Non possiamo dire, dunque, di aver visto un film di Godard, ma, piuttosto, di aver incontrato, sentito, visto, toccato Godard per mezzo di un suo film.
Ho visto/conosciuto Godard nei suoi film fin dai primi, in sale pubbliche, su grande schermo, quand’essi dovevano, per le leggi di mercato vigenti, competere con ogni tipologia di film. Il primo ostacolo da superare era di intuire, dietro ad un titolo tradotto (fortunatamente quasi sempre in maniera letterale), a un flano ricostruito, a una pubblicità reimpostata, l’Autore e l’oggetto della sua rivoluzionaria comunicazione. Il secondo, di non cadere nel suggerimento della cassiera, che spesso, pensando di fare cosa gradita, invitava a non entrare in sala. Il terzo, il pubblico, o quel che restava di esso, tradito nelle sue aspettative e nelle sue abitudini, così intensamente e bruscamente messe in discussione da un’idea e da una pratica filmica così esplicitamente alternative.
Ho seguito con attenzione i rapporti, prima strettissimi, quando giravano film insieme (Une histoire d’eau), si scambiavano i copioni (Fino all’ultimo respiro) o i ruoli di regista e produttore (La donna è donna e Due o tre cose che so di lei), usavano il medesimo operatore (Raoul Coutard), la medesima aiuto-regista (Suzanne Schiffman), gli stessi attori (Jean-Pierre Leaud, Jean-Paul Belmondo), lo stesso musicista (George Delerue), e poi con rammarico i destini divaricati fino alla drammatica lite, fra lui e Truffaut, i due poli così estremi, ma proprio per questo così necessari, della Nouvelle Vague, stando personalmente dalla parte di Truffaut, e mi ha commosso la ri-appacificazione di Godard in morte dell’ex-amico: “François, forse, è morto. Io sono, forse, vivo. Non c’è molta differenza. Non è vero?”
“La creazione artistica -dice l’autore- non sta nel dipingere la propria anima nelle cose, essa sta nel dipingere l’anima delle cose”.
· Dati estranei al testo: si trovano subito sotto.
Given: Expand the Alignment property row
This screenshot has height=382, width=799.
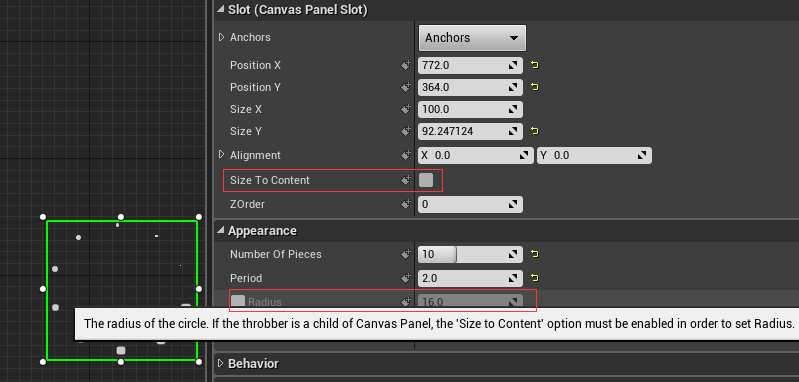Looking at the screenshot, I should point(221,155).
Da questo punto di vista Jean-Luc Godard ha dipinto un’intera pinacoteca: guardiamola con rinnovato stupore, come sempre lascia stupefatti ogni opera d’arte che parla per il suo autore e in suo nome comunica non le cose ma la loro anima.
L’ INCONTRO
Non ho mai avuto occasione di incontrare Jean-Luc Godard di persona, se non alla Biennale di Venezia nel 1982, quando vene a ritirare il Leone d’oro alla carriera. Una opportunità unica: per non meno di venti minuti ci siamo trovati seduti, uno di fronte all’altro, nella quiete riservata di un giardino d’Hotel, fuori dal clamore del festival, senza l’ombra di un giornalista né di un fotografo. Siamo rimasti, muti, a guardarci. Un suo leggero sorriso poteva motivare anche l’impressione di una qualche disponibilità al dialogo eppure -chissà perché, o forse timoroso di una sua reazione- non mi sono mosso e non ho articolato parola.
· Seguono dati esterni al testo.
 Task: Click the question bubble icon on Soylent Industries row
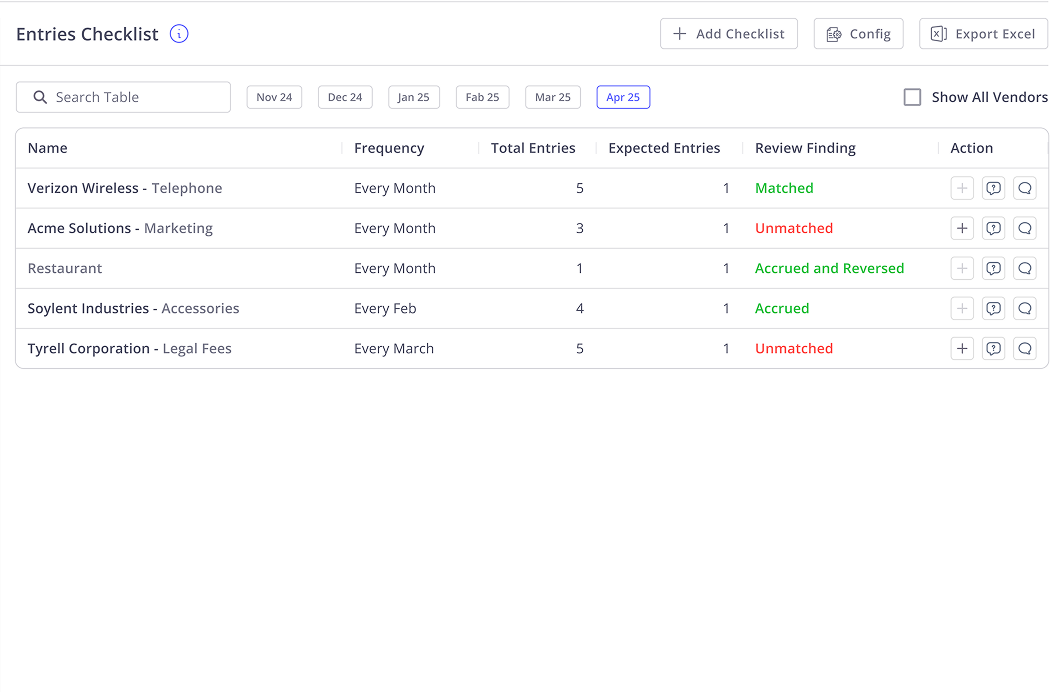[x=993, y=308]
Ho onvece ripercorso mentalmente i suoi film e ho pensato a un dialogo de Il bandito delle undici: “Tu mi parli con delle parole ed io ti guardo con dei sentimenti”. Mi sono sembrate sufficienti per capire che il dialogo era già tutto avvenuto dentro il suo cinema e che null’altro di più e di meglio si sarebbe potuto aggiungere.
Godard è il suo cinema, parla con il suo cinema e al nostro bisogno di parola risponde -e continuerà a farlo anche ora che fisicamente non c’è più nell’immortalità dell’arte e del suo cinema- guardandoci, appunto, con dei sentimenti.